Selected passage ->

────────────────────────────────────────

Assessing the Reliability of Deep Learning Applications

The Hong Kong University of Science and Technology
Department of Computer Science and Engineering


PhD Thesis Defence


Title: "Assessing the Reliability of Deep Learning Applications"

By

Mr. Yongqiang TIAN


Abstract:

Deep Learning (DL) applications are widely deployed in diverse areas, such 
as image classification, natural language processing, and auto-driving 
systems. Although these applications achieve outstanding performance in 
certain metrics like accuracy, developers have raised strong concerns 
about their reliability since the logic of DL applications is a black box 
for humans. Specifically, DL applications learn their logic during 
stochastic training and encode it in high-dimensional weights of DL 
models. Unlike source code in conventional software, such weights are 
infeasible for humans to directly interpret, examine, and validate. As a 
result, the reliability issues in DL applications are not easy to detect 
and may cause catastrophic accidents in safety-critical missions. 
Therefore, it is critical to adequately assess the reliability of DL 
applications.

This thesis aims to help software developers assess the reliability of DL 
applications from the following three perspectives.

The first study proposes object-relevancy, a property that reliable 
DL-based image classifiers should comply with, i.e., the classification 
results should be made based on the features relevant to the target object 
in a given image, instead of irrelevant features such as the background. 
This study further proposes an automatic approach based on two metamorphic 
relations to assess if this property is violated in the image 
classifications. The evaluation shows that the proposed approach can 
effectively detect unreliable inferences violating the object-relevancy 
property, with an average precision of 64.1% and 96.4% for the two 
relations, respectively. The subsequent empirical study reveals that such 
unreliable inferences are prevalent in the real world and the existing 
training strategies cannot tackle this issue effectively.

────────────────────────────────────────

Written instruction A -> Reproduce the part of the thesis abstract that begins at the words "The first study" and stops after "this issue effectively.".
Written instruction B -> State whether each statement agrees with the thesis abstract, answering yes or no and quoting the words from it that decide the answer: (i) the first study's automatic approach is based on two metamorphic relations; (ii) the approach achieved an average precision of 96.4% for both relations; (iii) existing training strategies handle unreliable inferences effectively.
Written instruction C -> Extend the thesis abstract, starting after its final sentence.

Data segment ->
────────────────────────────────────────

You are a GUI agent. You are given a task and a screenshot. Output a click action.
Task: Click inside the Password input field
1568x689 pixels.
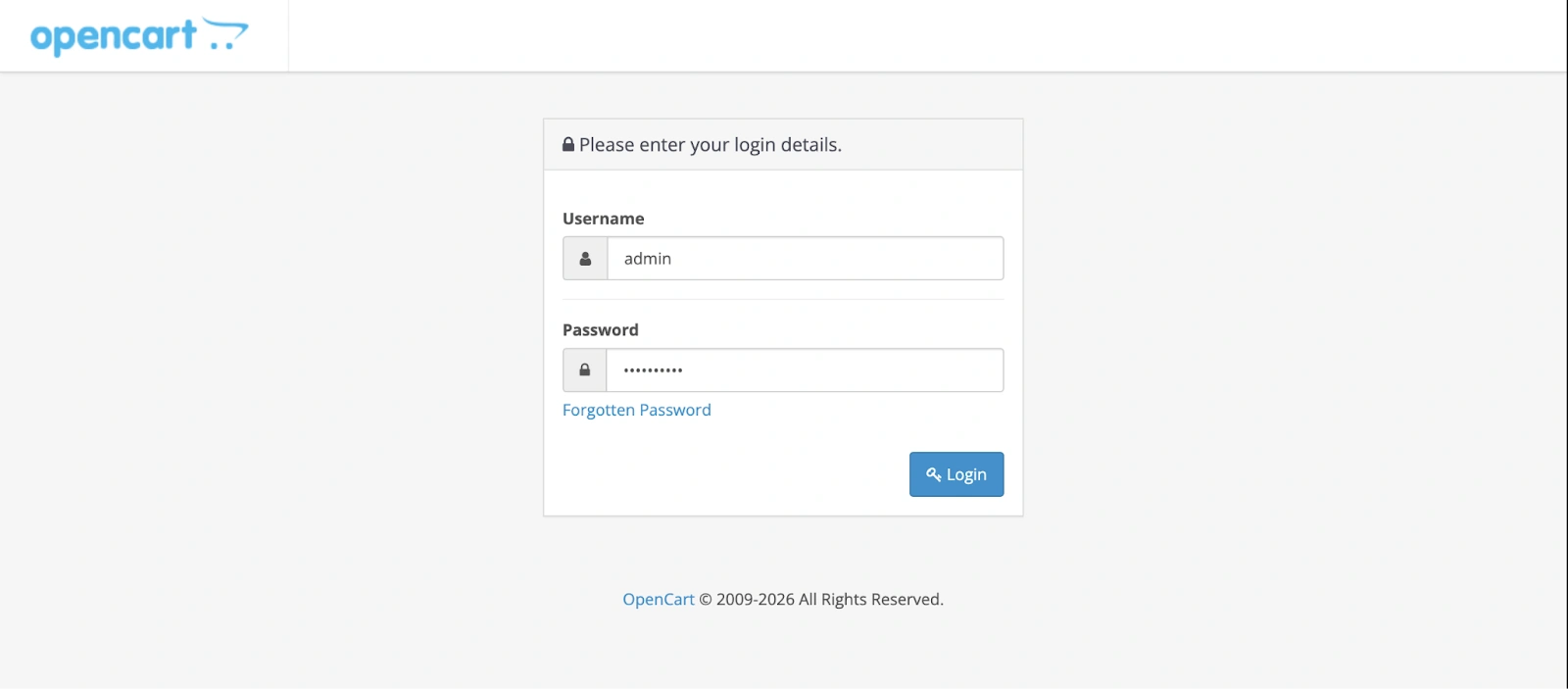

────────────────────────────────────────

Answer A ->
The first study proposes object-relevancy, a property that reliable 
DL-based image classifiers should comply with, i.e., the classification 
results should be made based on the features relevant to the target object 
in a given image, instead of irrelevant features such as the background. 
This study further proposes an automatic approach based on two metamorphic 
relations to assess if this property is violated in the image 
classifications. The evaluation shows that the proposed approach can 
effectively detect unreliable inferences violating the object-relevancy 
property, with an average precision of 64.1% and 96.4% for the two 
relations, respectively. The subsequent empirical study reveals that such 
unreliable inferences are prevalent in the real world and the existing 
training strategies cannot tackle this issue effectively.

Answer B ->
(i) Yes: "an automatic approach based on two metamorphic relations"
(ii) No: "with an average precision of 64.1% and 96.4% for the two relations, respectively"
(iii) No: "the existing training strategies cannot tackle this issue effectively"

Answer C ->
The second study concentrates on the reliability issues induced by DL 
model compression. DL model compression can significantly reduce the sizes 
of Deep Neural Network (DNN) models, and thus facilitate the deployment of 
sophisticated, sizable DNN models. However, the prediction results of 
compressed models may deviate from those of their original models, 
resulting in unreliably deployed DL applications. To help developers 
thoroughly assess the impact of model compression, it is essential to test 
these models to find any deviated behaviors before dissemination. This 
study proposes DFLARE, a novel, search-based, black-box testing technique. 
The evaluation shows that DFLARE constantly outperforms the baseline in 
both efficacy and efficiency. More importantly, the triggering inputs 
found by DFLARE can be used to repair up to 48.48% of deviated behaviors.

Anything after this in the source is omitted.